Нежность рыжая. Солнце высокое. И скоморошество синее.
И рыдающая всех лесов невозможность мгновений.
Кто не гений в пятнадцать? Все – гении! В тридцать проходит…
В тридцать семь понимаешь: людей, птичьи их колыбели.
И затем всё, как водится – снег, колея, непогоды,
и попросишь морошки, что следует после дуэли…
***
У меня есть собака, а точнее есть пёс,
я его целовала в чёрный плюшевый нос.
Убегал, непослушный, срывался с цепи,
Лаял так: прямо душу
выворачивал!
– Спи!
Чёрный, гневный, лохматый, ел он всё – даже хлеб
с майонезом. Дай лапу!
Он давал сразу две!
…вот лежу я в сугробе. В белой шубе лежу.
Вою: «Боженька, дай мне пережить эту жуть…»
Ну, достали, достали…не могу…столько лет…
Из меня вырастали – из больной, как скелет,
эти травы из стали, так Голгофа растёт,
из меня вырастали солнце и неба свод.
Я ползла по сугробу: пальцы сжали снег, лёд.
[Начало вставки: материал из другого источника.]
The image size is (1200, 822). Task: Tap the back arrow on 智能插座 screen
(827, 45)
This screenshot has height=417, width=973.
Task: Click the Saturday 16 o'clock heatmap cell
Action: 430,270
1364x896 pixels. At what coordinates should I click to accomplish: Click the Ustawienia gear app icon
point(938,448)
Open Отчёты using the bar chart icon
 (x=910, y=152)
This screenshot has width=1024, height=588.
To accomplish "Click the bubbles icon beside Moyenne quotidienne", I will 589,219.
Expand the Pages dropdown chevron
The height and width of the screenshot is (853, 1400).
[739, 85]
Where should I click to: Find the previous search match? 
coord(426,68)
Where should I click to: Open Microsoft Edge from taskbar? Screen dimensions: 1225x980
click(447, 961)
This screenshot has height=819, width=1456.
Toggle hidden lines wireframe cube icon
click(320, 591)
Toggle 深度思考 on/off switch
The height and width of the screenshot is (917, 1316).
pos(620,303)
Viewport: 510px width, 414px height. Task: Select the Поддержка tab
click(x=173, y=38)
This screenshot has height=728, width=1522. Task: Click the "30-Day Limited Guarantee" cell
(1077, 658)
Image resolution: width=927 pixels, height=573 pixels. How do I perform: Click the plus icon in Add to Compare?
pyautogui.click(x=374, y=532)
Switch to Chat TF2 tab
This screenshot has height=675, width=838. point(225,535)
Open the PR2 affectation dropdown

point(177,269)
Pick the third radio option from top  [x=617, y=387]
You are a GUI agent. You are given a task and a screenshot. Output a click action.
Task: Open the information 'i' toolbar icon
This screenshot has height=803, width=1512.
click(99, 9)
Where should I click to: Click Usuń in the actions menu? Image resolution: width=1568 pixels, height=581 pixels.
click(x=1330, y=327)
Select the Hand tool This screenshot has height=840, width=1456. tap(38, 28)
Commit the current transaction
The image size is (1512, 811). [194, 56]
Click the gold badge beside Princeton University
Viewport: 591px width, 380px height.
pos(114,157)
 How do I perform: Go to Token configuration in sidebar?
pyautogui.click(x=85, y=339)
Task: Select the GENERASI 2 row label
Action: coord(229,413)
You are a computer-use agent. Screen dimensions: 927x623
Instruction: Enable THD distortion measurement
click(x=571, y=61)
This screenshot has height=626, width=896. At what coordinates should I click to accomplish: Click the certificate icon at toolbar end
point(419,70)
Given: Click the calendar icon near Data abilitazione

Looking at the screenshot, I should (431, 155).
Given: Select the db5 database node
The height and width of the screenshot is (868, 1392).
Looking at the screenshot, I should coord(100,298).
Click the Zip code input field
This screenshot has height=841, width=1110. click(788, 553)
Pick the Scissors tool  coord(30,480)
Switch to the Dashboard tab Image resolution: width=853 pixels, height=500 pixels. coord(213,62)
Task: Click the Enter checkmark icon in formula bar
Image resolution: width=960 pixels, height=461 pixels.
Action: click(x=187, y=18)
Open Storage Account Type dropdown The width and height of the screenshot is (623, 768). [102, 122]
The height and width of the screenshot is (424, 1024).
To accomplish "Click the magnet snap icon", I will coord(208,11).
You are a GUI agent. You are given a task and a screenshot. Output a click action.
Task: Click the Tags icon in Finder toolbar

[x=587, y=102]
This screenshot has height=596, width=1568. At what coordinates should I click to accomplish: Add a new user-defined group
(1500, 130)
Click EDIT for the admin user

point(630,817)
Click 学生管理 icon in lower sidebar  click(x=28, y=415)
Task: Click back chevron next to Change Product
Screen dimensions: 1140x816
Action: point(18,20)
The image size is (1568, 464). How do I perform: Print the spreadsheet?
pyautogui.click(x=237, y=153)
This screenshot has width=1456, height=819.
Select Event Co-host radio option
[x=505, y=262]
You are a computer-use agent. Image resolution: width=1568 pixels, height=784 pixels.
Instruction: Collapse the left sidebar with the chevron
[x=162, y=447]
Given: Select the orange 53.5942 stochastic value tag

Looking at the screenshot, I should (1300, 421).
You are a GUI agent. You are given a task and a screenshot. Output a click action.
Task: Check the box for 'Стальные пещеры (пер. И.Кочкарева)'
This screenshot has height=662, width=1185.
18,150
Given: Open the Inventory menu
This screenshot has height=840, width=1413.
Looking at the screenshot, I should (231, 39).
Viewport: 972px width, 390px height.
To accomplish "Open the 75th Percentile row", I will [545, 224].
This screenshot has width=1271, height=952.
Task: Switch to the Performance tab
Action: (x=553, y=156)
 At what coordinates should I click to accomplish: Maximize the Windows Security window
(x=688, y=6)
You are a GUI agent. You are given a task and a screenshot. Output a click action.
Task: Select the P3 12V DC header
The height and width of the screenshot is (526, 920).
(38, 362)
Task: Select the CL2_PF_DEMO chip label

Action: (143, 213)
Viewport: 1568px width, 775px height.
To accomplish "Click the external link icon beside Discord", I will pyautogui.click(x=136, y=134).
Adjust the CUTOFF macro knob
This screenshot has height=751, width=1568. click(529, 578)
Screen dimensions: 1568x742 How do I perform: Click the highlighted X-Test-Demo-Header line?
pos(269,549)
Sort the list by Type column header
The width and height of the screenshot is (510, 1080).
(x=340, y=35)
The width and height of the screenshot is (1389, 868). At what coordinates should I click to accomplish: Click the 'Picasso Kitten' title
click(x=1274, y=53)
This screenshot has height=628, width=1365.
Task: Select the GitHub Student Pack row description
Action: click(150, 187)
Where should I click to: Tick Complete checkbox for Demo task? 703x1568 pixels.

(Я не знала в те годы, что спасенье придёт.)
И он лаял, так лаял! Словно пел коростель,
песня-крик, песня-омут, песня-сказочный Лель.
И послышалось мне поутру, поутру,
коль бессильны врачи, за тебя я умру.
Но ему я сказала: «Бежим!» Мы вдвоём
побежали, проваливаясь в снег густой.
И осыпалось солнышко за окоём.
Залезай, пёс, в машину, поедем домой.
(Есть такое местечко, кто знает маршрут,
там, где Ольгинский пост в Арзамас скользкий путь,
есть деревня Елховка, правее вот тут,
там Целебная Горка, ложись ей на грудь!
И все хвори исчезнут, растают, пройдут.)
Там ветра из Голгофы, разбойный сквозняк.
После взял пёс, состарился, что же ты так?
Погляди, я не старюсь – косметика, крем,
не курю и не пью и немного я ем.
И ни как ты – картоху, хлеб, сосиску вразброс!
Ты мой пес. Мой собака. Мой плюшевый нос…
***
Расскажу, как обещала, виденное воочию,
здесь трава-мурава, берега кисейные, реки молочные,
как бы ни диета – брала бы себе молока,
натирала лицо бы я, шею им, грудь и бока,
Маяковский сказал, что красивый, ему двадцать два,
а мне около ста, я иду, я красивая тоже,
как Владимир Владимирович, как трава-мурава
как река, что кисель, молоко да творожник.
Раскудахтались: Россия такая, Россия сякая, Россия есть дно…
А хотя бы и так – я люблю её дно небоскрёбное!
Дно небесное, синее, дно что льняно, что рядно.
Перекрёсток с распятием словно единоутробные.
Да, у нас и купель-то одна, и вода одна: прорубь холодная!